Wir sind der Auffassung, dass dies nunmehr getan werden soll, weil wir denen, die dieses Bedürfnis haben, damit Rechnung tragen.Ich mache das einmal an einem Beispiel deutlich. Heute werden mittelständische Unternehmen aus dem flachen Land gezwungen,bei den privaten Rundfunkanbietern Werbung zu einem Zeitpunkt kostengünstig in Auftrag zu geben, zu dem das den Zuhörer nicht sonderlich interessiert. Sie alle kennen verschiedene Autohändler aus dem mittel- und nordhessischen Raum, die zu späten Stunden kostengünstig landesweit Werbung verbreiten, die eigentlich gar nicht geeignet ist, landesweit verbreitet zu werden.

(Beifall bei der FDP)

Das heißt, es besteht ein Bedürfnis für diesen Personenkreis, eine solche Werbung zu ermöglichen. Dem gesamten hessischen Mittelstand würde damit eine wichtige Werbeplattform gegeben. Nun gab es immer wieder ein Argument, das seinerzeit schon vorgetragen worden ist, dass damit nämlich in den Werbemarkt zulasten anderer eingegriffen würde.

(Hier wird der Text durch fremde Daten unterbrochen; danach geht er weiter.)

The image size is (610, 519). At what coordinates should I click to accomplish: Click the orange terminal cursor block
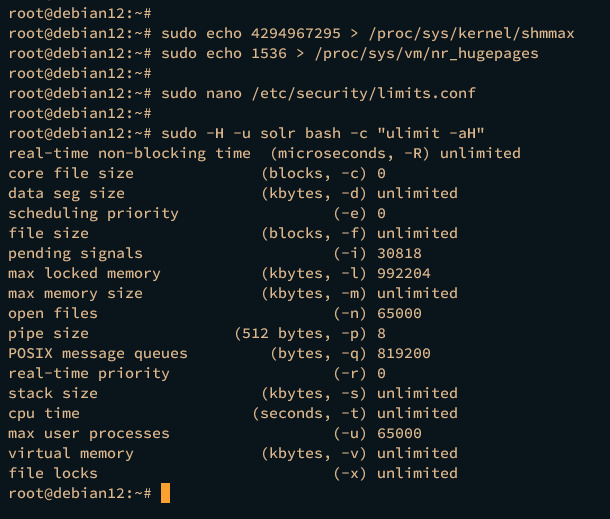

Meine Damen und Herren,ich glaube dies nicht,und zwar deswegen nicht, weil wir in einer Vielzahl von Privatrundfunkgesetzen anderer Länder mittlerweile durchaus die Möglichkeit haben, regionale Werbung zuzulassen, und diese Beeinträchtigung zulasten des Werbemarktes nicht nachweisbar ist. Dieses Argument, dem wir uns damals nicht verschlossen haben, um zu sagen: „Wir probieren es erst einmal ohne regionale Werbung aus“, zieht heute nicht mehr, weil ich insbesondere glaube, dass der Personenkreis, an den sich die Rundfunkwerbung richtet, nicht identisch ist mit dem Personenkreis, an den sich die herkömmliche Werbung in den Tageszeitungen richtet.

(Beifall bei der FDP)

Das ist eine völlig unterschiedliches Klientel. Ich verhehle nicht – das wird Ihnen genauso gegangen sein wie uns –, dass wir mit privaten Anbietern diskutiert haben. Wenn Sie sich einmal vor Augen führen, welcher Personenkreis diesen Rundfunk hört, dann ist der keineswegs identisch mit dem Werbekunden, der bei der „FAZ“ oder der „Frankfurter Rundschau“ eine Anzeige aufgibt.